El último vuelo

 

Por: Roberto Adrián Morales.-

Cristino ya no tuvo nada que hacer en el mundo de los vivos, aunque siguió dentro de él. Al fallecer su mujer, perdió la ilusión de existir. Hacía meses no tenía noticia alguna de sus dos hijos y eso, también con el tiempo, dejó de importarle. Lo único que lamentaba era haber perdido a su abnegada Guadalupe, que siempre estuvo a su lado partiéndose el alma y el cuerpo para sobrevivir; juntos fueron envejeciendo, hasta que llegó la lamentable separación.
Después de enterrar a su esposa ya no hubo cosa importante que lograse renovar sus ímpetus viejos; no existía nadie a quién rendirle cuentas, nadie por quién trabajar, nadie por quién vivir.

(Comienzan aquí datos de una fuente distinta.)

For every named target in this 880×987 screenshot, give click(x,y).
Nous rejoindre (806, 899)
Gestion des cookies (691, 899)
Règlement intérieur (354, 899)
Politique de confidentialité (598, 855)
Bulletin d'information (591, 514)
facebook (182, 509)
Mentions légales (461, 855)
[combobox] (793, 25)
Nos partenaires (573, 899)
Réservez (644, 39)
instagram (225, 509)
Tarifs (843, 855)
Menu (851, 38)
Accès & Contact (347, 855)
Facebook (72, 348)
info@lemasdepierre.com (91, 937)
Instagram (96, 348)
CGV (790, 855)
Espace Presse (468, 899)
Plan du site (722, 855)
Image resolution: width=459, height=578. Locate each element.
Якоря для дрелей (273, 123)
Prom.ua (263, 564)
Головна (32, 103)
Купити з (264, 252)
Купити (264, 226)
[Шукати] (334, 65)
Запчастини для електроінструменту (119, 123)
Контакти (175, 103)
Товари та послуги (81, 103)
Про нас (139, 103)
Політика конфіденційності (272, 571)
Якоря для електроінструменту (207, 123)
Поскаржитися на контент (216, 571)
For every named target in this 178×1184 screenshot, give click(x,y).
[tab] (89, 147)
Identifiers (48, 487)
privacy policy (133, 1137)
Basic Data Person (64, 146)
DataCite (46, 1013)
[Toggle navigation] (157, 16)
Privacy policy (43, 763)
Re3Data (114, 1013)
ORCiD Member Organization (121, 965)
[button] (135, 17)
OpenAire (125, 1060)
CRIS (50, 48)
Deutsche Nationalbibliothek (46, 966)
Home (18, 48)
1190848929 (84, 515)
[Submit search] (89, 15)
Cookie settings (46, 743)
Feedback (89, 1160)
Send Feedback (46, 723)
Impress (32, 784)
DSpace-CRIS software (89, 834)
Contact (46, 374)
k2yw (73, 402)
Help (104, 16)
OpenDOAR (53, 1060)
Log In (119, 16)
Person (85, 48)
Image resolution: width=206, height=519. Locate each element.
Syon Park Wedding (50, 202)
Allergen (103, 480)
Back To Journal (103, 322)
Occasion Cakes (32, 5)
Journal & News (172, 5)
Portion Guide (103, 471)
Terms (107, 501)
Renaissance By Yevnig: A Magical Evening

Le atemorizaba la soledad de la casa, por eso dio en caminar sin rumbo fijo; calles oscuras o iluminadas pertenecían a la nada que llevaba dentro.
Un buen día, entró al aeropuerto; se acomodó en la sala de espera y observó el arribo del avión de las ocho; cuando la aeronave llegó al hangar, junto con las personas que recibirían a algún familiar, se trasladó a la sala de recepción para mirar el reencuentro de seres amados. Los brazos delgados de Cristino colgados como ramas secas, no se abrían para dar la bienvenida a nadie; sin embargo esperó ahí, mirando el óvalo automático que arrastraba las maletas, escuchando las voces de sus dueños al reconocer el equipaje; los aplausos, las risas, los abrazos que se prodigaban todos fundiendo sus carnes en reciprocidad teatral, tan explosiva como los recuerdos.
Llegó el abandono, el lugar quedó vacío; Cristino retornó a la sala de espera, a mirar el ir y venir de los aviones. Buena manera para visitar el cielo. Gente llegaba, partía y él continuaba ahí, en espera de alguien; ese alguien que buscaba ansioso entre la muchedumbre.
Arribaron otros viajeros. Nuevo levantarse del asiento en la sala de espera, nuevo mirar y escuchar palabras que estallan caprichosas en los oídos cuando el amor existe. Y él, sin emitir exclamación alguna, con los pies clavados al piso, con el pelo gris removido por el viento tenue y el nostálgico mirar al equipaje.
Una y otra vez, la misma historia. Esperar la llegada de un avión; levantarse a medio recibir a los pasajeros, mirar los rostros de quienes llegan ávidos de encontrarse con su familia; perseguir el monótono andar del gusano donde parecen correr las maletas, como avivadas también por las ilusiones de un encuentro. Después, silencio. Silencio.
Así transcurrió el día. Cristino no recibió a los pasajeros del último avión. Permaneció sentado en la incómoda silla de plástico desde donde estuvo observando el horizonte que dibujaba las siluetas de los aviones. Sus ojos perdieron todo brillo, su cuerpo se tensó como cuerda de guitarra, y el rostro mostró la expresión de los viajeros que se encuentran con el ser que aman. El vuelo que esperó con tanta ilusión, al fin había llegado.